The Daily Bucket is a place where we get together and share the things we've noticed in the natural world around us. It might be that robins are building a nest in the old apple tree out back or that the crickets outside your window are keeping you awake at night or that coyote pups up on the ridge are beginning to sing with their parents every evening.
Or squirrels in your nut trees......
Doesn't matter what it is, nothing noted is too big or too small so please join in and tell us what is happening in your neck of the woods. Everyone is welcome.

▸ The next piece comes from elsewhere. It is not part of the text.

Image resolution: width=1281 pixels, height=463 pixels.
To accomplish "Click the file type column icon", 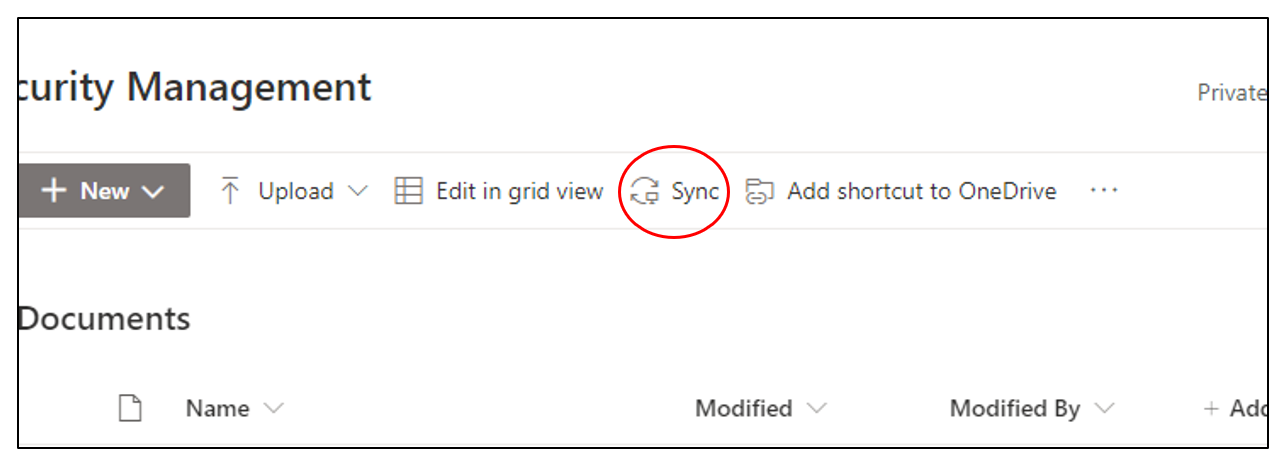I will tap(130, 408).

We got our second rain in a week here Saturday night which brought our monthly total for August to two and a quarter inches! That's just barely under what we'd had for the past three months combined so we feel like we are swimming right now. And it feels good. The grass in our yard is turning from brown to green at a remarkable rate that has surprised me.

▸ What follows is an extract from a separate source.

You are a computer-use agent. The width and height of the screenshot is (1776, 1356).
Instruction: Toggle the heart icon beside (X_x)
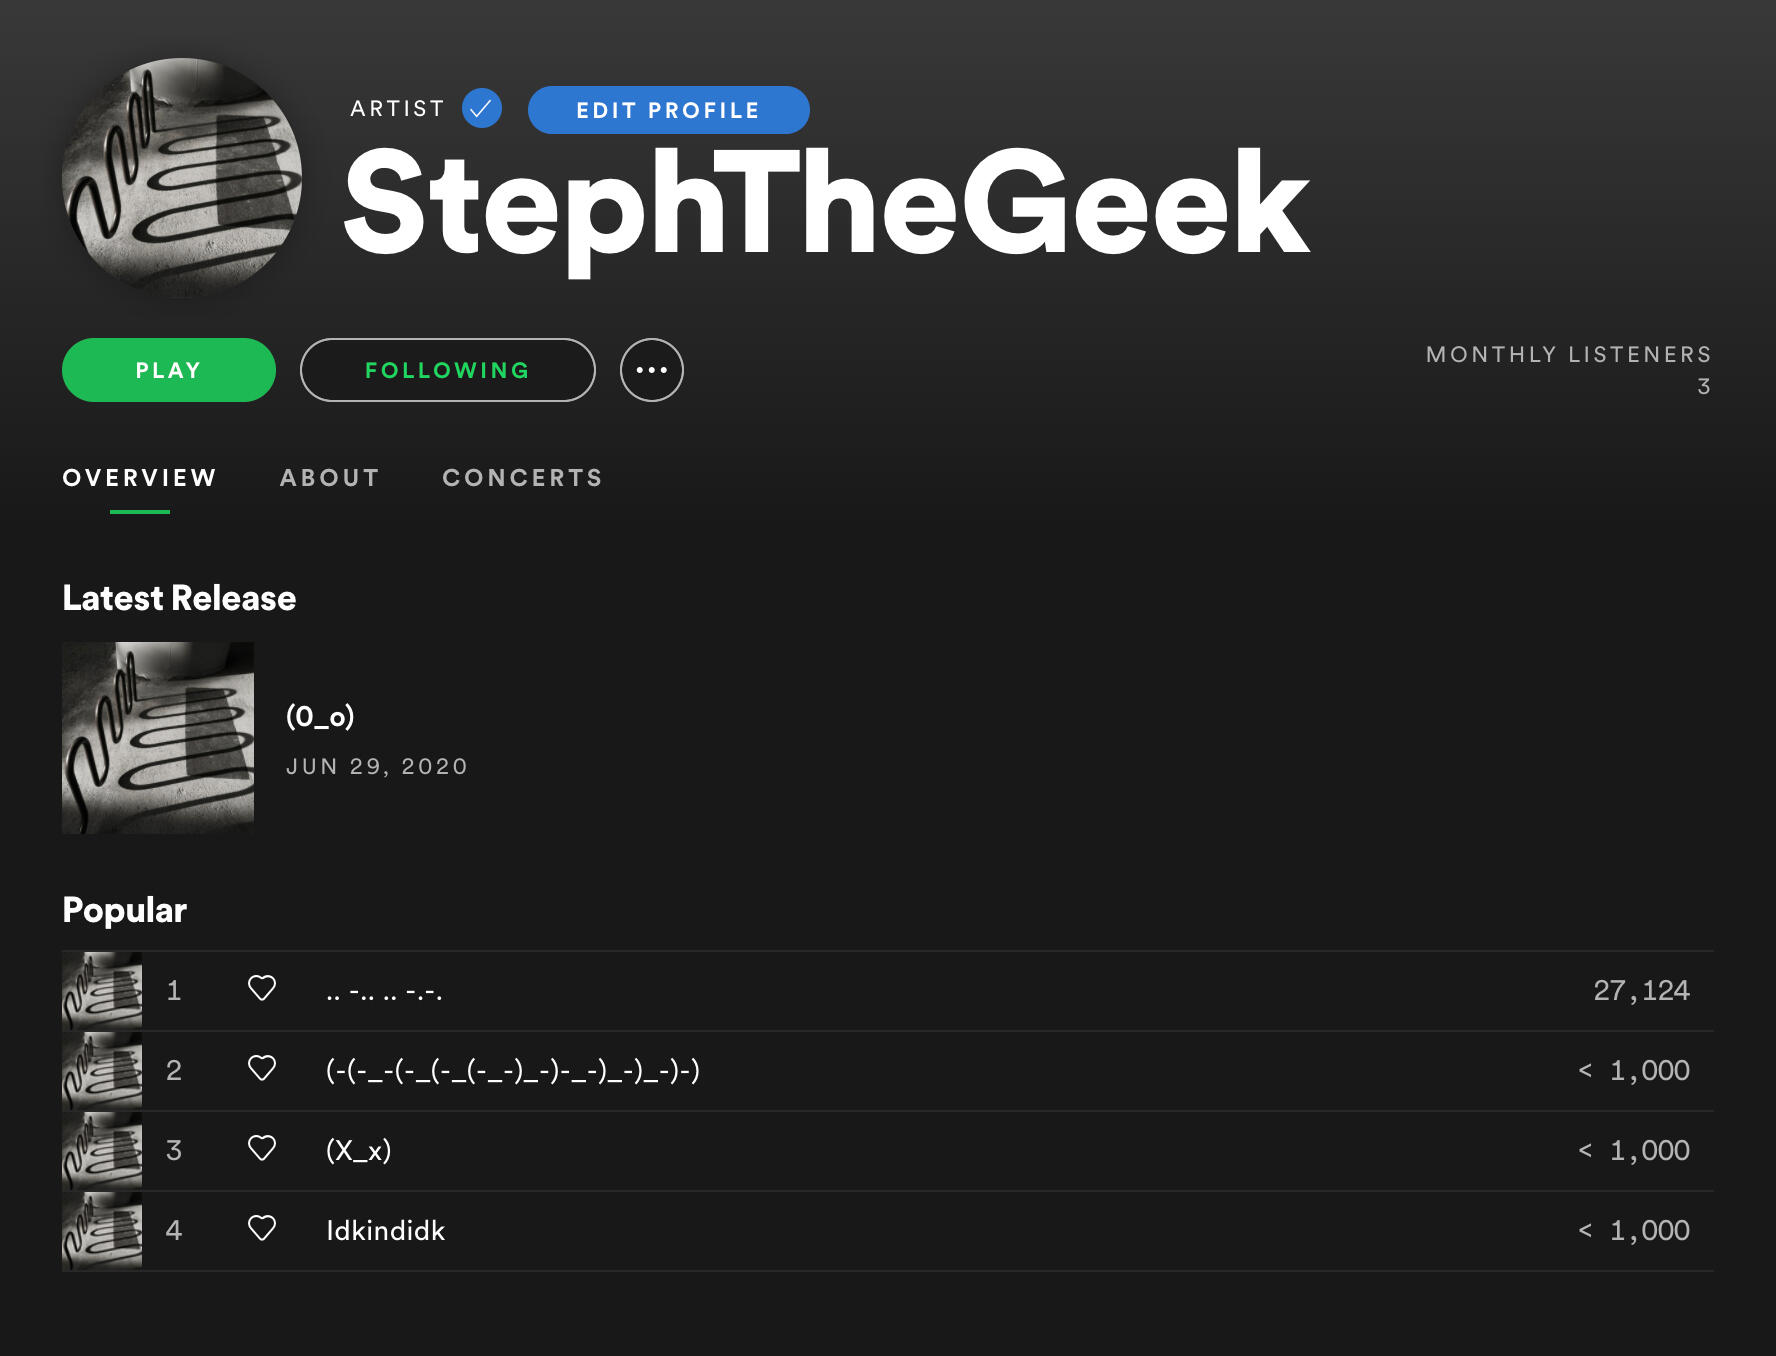pos(262,1148)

But still the drought has left some long term damage that won't be so easily repaired. One example is that the wild nut crop in this area is terrible. Deer, many bird species including wild turkeys and woodducks, squirrels and chipmunks, field mice, all depend on the nut crop. It's a seasonal but important part of their nutritional needs. What they will replace it with is difficult to answer. The grain crops here have mostly failed so that isn't an option. The berry crop is non existent. What's left of natures bounty this year will be have to shared by not only the critters that always depend on them but by many others who normally would get their meals from other sources.
That it is already affecting the squirrels here is obvious. We have several nut trees and they always attract the squirrels but this year has been exceptional. I hesitate to tell you how many squirrels are getting their meals from our walnut trees because my estimate might sound a little crazy to you. But I'll tell you that most all day long now we have an absolute minimum of a dozen squirrels in the yard at any one time, and there is a constant, read that as never ending, train of squirrels coming and going from the woods. You can walk out front or back or to either side and you will see squirrels and hear the chewing sounds as they munch away. Some eat right in the tree, but many others grab a nut and run for the woods. I have been kept busy chasing them away from the feeders. I am happy to give them the walnuts, but I can't afford to feed this hungry mob twenty dollar a bag sunflower seeds.
Below are a few squirrel pics I took yesterday. How they can chew through that thick outer green husk is amazing. I can't imagine what that must taste like.
This guy has figured out it is more efficient to take em two at a time.
This one's for you Polly.
I'm a little shy.
So what's happenin at your place? Got nuts?